Mais le territoire digère très mal les modélisations et ce monde, par sa
variété, ne connaît pas de cas identiques.
Parmi les variables qui affectent un territoire, lorsqu’il est le lieu de
l’action d’un acteur politique, l’antagonisme est sans aucun doute la
plus difficile à maîtriser et à évaluer. C’est pour cette raison que pendant
des décennies elle était aux abonnés absents dans la théorie des sciences
sociales. Jusqu’au moment où Yves Lacoste commence à l’y inscrire de
force avec sa définition de la géopolitique. Le géographe français définit
cette discipline, dans le préambule du Dictionnaire de géopolitique en
1993, comme la situation dans laquelle deux ou plusieurs acteurs politiques cherchent à imposer leur contrôle sur un territoire, tandis que les
populations qui habitent ce territoire ou qui sont représentées par ces
acteurs participent à cette opposition au travers d’un débat nourri de
représentations opposées.
Cette définition, qu’au début on croyait plutôt destinée à des situations d’oppositions entre États, a connu de plus en plus de succès dans
des contextes internes aux États, particulièrement parce qu’elle a su
mettre en lumière l’antagonisme entre les acteurs. Cet aspect revêt une
grande importance dans la mesure où il peut empêcher le retour sur
investissement des efforts engagés, bref le succès du territoire.
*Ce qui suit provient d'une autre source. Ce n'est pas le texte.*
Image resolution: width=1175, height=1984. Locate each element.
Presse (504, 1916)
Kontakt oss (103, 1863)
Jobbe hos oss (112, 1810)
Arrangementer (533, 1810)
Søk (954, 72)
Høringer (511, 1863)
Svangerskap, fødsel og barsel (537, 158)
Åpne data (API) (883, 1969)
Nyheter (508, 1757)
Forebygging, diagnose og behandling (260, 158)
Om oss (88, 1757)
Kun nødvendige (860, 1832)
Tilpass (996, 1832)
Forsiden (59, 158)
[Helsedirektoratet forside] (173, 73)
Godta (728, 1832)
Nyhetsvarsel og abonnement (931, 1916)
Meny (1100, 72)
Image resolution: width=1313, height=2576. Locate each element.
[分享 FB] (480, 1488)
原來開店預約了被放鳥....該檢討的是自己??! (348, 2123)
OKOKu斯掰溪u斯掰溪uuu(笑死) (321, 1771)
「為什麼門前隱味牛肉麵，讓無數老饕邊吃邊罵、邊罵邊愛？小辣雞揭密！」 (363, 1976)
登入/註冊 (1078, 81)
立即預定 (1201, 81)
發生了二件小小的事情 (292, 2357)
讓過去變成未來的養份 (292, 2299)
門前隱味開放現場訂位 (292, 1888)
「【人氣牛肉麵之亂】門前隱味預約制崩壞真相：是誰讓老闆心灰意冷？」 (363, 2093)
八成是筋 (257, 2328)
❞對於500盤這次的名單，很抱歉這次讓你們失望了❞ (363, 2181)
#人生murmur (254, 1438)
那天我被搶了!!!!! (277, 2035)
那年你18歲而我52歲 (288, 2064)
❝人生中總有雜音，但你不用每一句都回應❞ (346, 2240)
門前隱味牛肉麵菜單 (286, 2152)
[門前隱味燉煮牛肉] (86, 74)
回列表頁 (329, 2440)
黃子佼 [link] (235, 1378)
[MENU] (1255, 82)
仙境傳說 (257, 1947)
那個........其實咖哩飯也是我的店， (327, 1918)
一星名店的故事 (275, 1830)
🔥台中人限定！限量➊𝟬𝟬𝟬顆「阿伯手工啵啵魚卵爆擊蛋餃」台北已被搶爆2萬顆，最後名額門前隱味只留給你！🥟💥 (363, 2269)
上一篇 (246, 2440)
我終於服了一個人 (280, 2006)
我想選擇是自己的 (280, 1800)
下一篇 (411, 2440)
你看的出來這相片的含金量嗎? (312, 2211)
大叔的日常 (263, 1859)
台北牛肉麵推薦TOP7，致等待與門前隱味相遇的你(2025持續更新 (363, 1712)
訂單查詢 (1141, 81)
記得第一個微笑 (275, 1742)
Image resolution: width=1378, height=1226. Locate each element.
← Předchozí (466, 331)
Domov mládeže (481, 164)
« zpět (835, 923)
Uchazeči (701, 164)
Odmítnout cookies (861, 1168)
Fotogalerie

Si jusqu’à la fin des années 1970 (en Italie jusqu’à la fin des années
1980), cette dimension avait une importance si faible qu’elle n’intéressait personne ou presque, le changement intervenu dans la situation
financière ainsi que l’élargissement des pouvoirs des niveaux autres que
le national dans tous les pays européens ont changé la donne. Ainsi,
cet antagonisme entre acteurs politiques est devenu non seulement
important mais objet d’étude, surtout en matière d’action publique.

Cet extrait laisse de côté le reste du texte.